- Aim of the task
Using the entries below, write out the line with "Screen dimensions: 1416x1656", the line with "Click the references", and every line in between, exactly as each is written.

- Material for this exercise
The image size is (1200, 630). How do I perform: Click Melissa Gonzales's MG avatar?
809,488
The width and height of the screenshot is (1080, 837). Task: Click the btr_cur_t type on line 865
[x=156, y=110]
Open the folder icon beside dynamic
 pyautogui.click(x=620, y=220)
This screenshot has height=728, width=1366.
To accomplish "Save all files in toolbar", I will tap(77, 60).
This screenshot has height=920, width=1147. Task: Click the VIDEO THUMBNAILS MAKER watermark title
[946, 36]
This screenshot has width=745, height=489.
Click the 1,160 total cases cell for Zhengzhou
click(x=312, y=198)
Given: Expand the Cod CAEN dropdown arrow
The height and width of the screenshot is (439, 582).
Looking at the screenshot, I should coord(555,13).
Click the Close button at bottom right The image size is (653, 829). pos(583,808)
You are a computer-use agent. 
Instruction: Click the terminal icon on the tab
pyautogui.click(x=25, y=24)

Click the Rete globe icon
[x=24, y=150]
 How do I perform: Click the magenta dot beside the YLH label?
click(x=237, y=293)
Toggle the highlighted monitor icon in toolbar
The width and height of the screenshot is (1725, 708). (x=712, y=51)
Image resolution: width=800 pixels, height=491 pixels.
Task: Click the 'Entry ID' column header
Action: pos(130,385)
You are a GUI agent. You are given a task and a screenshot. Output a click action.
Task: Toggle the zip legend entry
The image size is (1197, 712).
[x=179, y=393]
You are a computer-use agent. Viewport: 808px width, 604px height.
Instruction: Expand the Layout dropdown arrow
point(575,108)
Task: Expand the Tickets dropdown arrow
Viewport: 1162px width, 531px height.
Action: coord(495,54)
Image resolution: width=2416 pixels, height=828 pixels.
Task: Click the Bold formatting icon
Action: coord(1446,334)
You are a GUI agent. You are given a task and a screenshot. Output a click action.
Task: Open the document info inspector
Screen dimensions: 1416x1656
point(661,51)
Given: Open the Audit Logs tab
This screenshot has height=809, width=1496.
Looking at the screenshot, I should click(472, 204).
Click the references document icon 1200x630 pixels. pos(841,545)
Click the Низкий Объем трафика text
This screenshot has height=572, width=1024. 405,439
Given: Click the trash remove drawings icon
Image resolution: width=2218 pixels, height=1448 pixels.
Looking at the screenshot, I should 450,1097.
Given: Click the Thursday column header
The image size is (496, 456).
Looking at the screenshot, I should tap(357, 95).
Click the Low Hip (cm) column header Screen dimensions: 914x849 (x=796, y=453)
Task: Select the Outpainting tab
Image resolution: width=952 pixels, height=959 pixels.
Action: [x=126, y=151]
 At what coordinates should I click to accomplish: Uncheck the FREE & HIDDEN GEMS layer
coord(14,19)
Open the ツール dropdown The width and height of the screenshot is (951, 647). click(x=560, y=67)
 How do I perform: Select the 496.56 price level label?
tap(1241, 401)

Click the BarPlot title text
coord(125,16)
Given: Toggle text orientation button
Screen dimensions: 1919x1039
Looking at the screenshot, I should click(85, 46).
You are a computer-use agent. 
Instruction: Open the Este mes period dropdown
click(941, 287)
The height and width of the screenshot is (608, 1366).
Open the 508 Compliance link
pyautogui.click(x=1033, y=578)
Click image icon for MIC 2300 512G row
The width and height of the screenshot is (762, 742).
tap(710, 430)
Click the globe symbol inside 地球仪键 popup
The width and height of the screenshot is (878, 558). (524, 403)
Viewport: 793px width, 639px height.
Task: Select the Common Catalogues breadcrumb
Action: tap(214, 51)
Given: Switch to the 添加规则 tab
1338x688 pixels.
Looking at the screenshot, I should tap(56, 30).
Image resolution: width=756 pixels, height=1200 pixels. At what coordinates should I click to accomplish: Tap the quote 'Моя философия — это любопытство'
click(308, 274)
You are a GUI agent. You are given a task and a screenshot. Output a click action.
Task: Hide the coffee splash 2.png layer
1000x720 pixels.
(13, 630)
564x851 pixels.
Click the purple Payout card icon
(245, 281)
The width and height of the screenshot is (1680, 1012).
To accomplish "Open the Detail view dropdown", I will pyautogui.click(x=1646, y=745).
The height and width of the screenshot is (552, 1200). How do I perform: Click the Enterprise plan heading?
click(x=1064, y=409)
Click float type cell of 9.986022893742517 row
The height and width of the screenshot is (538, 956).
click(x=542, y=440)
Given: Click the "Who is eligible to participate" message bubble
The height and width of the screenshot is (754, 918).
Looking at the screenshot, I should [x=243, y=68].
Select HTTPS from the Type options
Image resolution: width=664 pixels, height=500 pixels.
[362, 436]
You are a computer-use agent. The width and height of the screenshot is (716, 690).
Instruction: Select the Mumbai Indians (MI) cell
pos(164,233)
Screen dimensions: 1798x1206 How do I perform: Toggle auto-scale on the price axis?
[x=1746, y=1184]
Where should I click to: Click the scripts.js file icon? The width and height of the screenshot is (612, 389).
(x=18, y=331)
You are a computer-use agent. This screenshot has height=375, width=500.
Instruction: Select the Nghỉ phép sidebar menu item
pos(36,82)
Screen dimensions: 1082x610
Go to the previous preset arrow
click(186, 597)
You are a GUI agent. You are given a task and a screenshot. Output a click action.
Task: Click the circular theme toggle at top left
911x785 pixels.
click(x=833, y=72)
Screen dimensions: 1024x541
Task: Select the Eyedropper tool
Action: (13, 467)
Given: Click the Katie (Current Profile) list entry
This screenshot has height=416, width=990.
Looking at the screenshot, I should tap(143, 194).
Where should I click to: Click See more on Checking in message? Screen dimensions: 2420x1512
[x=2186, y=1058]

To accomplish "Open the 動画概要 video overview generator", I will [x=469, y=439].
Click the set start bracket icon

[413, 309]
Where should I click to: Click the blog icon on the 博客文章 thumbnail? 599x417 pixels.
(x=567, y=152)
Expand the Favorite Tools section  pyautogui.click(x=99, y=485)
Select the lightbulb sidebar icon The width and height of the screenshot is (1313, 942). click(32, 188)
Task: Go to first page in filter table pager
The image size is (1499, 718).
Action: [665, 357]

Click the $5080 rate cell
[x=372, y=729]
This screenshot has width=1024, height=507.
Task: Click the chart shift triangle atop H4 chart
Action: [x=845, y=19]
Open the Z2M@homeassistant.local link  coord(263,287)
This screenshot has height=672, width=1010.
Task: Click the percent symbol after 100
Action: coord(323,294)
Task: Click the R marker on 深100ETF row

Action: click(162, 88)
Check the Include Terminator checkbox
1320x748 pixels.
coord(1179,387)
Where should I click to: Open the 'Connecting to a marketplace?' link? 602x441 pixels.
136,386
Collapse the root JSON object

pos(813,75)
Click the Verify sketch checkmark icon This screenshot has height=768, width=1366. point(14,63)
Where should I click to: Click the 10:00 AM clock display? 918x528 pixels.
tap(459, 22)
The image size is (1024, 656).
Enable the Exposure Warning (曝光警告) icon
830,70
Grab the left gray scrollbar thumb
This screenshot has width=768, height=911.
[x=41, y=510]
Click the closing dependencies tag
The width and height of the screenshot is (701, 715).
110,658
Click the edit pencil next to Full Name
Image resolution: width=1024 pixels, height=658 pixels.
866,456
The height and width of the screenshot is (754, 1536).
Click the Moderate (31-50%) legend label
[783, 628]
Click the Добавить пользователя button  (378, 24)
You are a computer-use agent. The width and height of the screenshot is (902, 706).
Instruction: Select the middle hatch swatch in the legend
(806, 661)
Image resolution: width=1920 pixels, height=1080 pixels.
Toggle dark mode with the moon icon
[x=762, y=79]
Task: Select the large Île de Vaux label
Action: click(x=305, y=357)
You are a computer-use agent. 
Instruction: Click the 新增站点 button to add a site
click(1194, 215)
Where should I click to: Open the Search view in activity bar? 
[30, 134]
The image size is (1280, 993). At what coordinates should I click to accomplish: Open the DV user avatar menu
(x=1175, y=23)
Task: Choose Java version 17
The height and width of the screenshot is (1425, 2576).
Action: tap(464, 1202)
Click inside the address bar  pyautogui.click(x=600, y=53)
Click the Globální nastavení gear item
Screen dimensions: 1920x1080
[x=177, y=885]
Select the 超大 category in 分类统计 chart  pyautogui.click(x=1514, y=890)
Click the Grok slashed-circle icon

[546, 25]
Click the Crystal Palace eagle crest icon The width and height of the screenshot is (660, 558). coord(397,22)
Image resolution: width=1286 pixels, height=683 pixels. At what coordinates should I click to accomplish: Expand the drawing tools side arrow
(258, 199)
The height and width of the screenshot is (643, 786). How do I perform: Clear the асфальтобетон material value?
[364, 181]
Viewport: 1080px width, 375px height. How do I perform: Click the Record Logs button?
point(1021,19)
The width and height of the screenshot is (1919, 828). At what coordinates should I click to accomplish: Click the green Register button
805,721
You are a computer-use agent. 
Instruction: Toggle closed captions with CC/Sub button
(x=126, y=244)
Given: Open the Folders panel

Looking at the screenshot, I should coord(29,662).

- Task answer
Screen dimensions: 1416x1656
point(661,51)
Given: Open the Audit Logs tab
This screenshot has height=809, width=1496.
Looking at the screenshot, I should click(472, 204).
Click the references document icon 1200x630 pixels. pos(841,545)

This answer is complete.